In Abitron Austria GmbH v. Hetronic Int’l, Inc., the Supreme Court placed limits on the reach of federal trademark laws to claims where the infringing use in commerce is within the U.S. market, holding that Sections 1114(1)(a) and 1125(a)(1) of the Lanham Act are not extraterritorial and that “‘use in commerce’ provides the dividing line between foreign and domestic applications of these provisions.”

Abitron claimed rights to Hetronic’s brand and began selling products using Hetronic’s marks almost entirely outside the United States. Hetronic  successfully sued Abitron under the Lanham Act receiving a substantial award. Abitron appealed, arguing that Hectronic sought an impermissible extraterritotiral application of the Lanham Act, but the Tenth Circuit affirmed the judgment.

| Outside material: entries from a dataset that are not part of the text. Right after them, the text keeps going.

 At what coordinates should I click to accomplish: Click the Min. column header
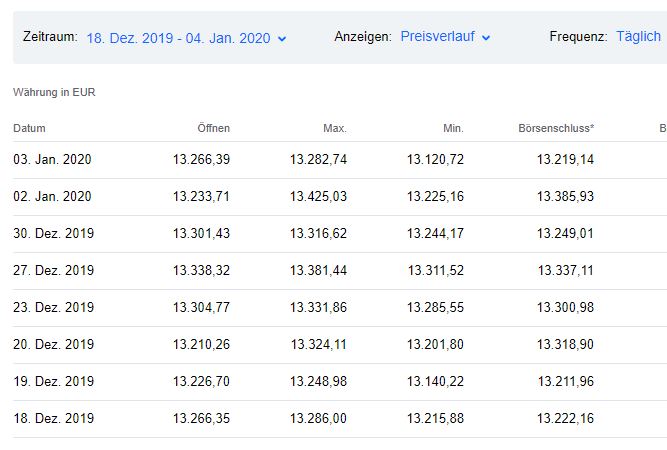453,128
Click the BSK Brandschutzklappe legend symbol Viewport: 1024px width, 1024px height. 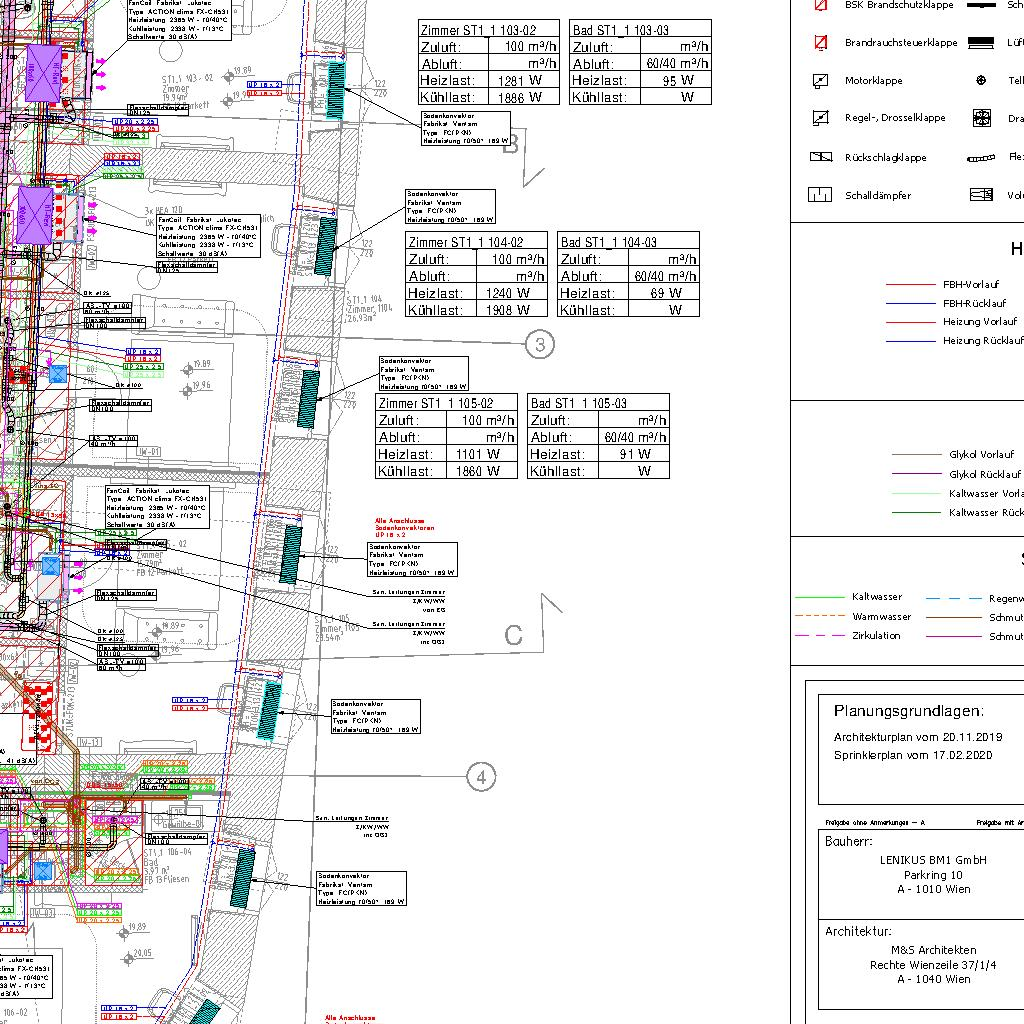tap(821, 5)
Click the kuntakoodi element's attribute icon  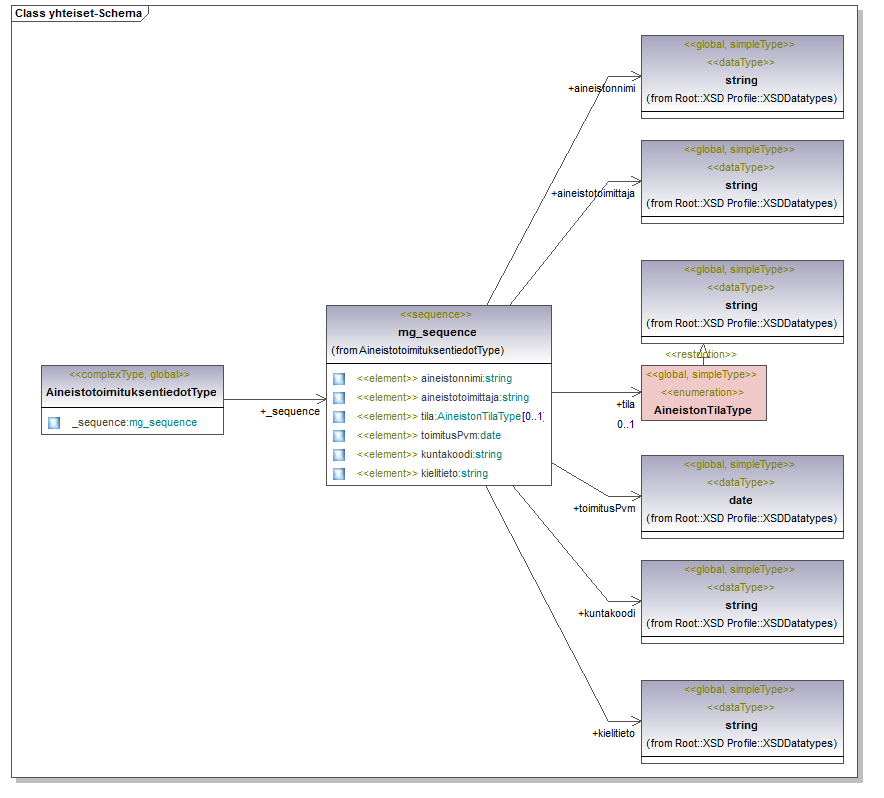point(339,455)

The Supreme Court ruled that the Lanham Act’s application is primarily domestic, and foreign uses of trademarks do not qualify. The decision emphasized the presumption that U.S. law applies within its territories and that “neither provision [of the Lanham Act] at issue provides an express statement of extraterritorial application or any other clear indication that it is one of the ‘rare’ provisions that nonetheless applies abroad.” Under the two-step test for applying the presumption against extraterritoriality, courts must first “determine whether a provision is extraterritorial,” which involves evaluating whether “‘Congress has affirmatively and unmistakably instructed that’ the provision at issue should ‘apply to foreign conduct,’” and then, if it is not extraterritorial, “move to step two, which resolves whether the suit seeks a (permissible) domestic or (impermissible) foreign application of the provision.” Accordingly, under the proper test, the ultimate question regarding permissible domestic application of the Lanham Act must turn on the location of the conduct relevant to the focus of the statutory provisions, i.e., the “use in commerce.” Ultimately, since the use in commerce at issue in this case was not in the U.S., the decision of the Tenth Circuit was vacated.